--- Quote Start ---
I am also having some trouble with the design meeting some of the timing. Its as though I can't add enough timing constraints. When I let the compiler run on its own it fails timing big time. I had been using DSE but sometimes I get better results without it.
--- Quote End ---
Even if you've been using Quartus a long time, it might be helpful to check whether you've overlooked some basic settings for performance.
Start with "Tools --> Advisors --> Timing Optimization Advisor --> Maximum Frequency (fmax)" in Quartus. The Advisor doesn't cover everything, but I often use it to make sure I haven't forgotten one of the usual settings appropriate to get the best possible push-button performance.
If none of the recommendations in the Advisor solve your performance problem, then refer to the Quartus handbook in Volume 2, Section III, Chapter 8 "Area and Timing Optimization".
I use DSE often for seed sweeps but don't use it anymore for its other kinds of explorations. I start with turning on all the usual settings like physical synthesis with extra effort to get the best possible push-button performance. Then I run a seed sweep to get the random variation for the design so that I will have some basis to judge whether a different result when I change something is clearly because of what I changed or possibly just a random difference.

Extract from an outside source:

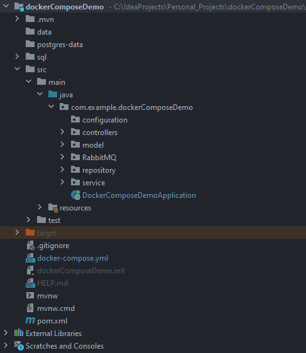Select the postgres-data folder

pos(60,45)
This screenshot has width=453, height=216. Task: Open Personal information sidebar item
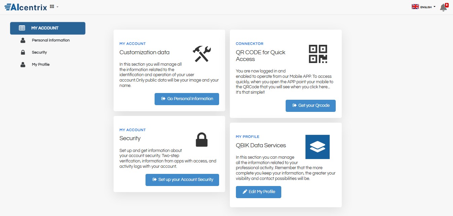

If a seed sweep consistently has timing violations when using the usual settings to maximize push-button performance, most likely a design change like adding a pipeline stage is needed. As I said in my previous post, most designs don't benefit from manual placement optimization with LogicLock to improve performance. If I consistently get positive margin, then I might try backing off on the settings that cost significant compile time.
A benefit of either the old bottom-up flow or incremental compilation is that the compile-time-intensive optimizations, especially physical synthesis, don't have to be used on the entire design just because a portion of the design needs them.
Floorplanning with LogicLock (with or without incremental compilation) might help performance on your design because your utilization of logic resources is low. The Fitter's algorithms are optimized for typically full designs. That sometimes results in designs with light logic resource utilization getting spread out too much. In that case, a LogicLock region for a block of hierarchy can be helpful for performance.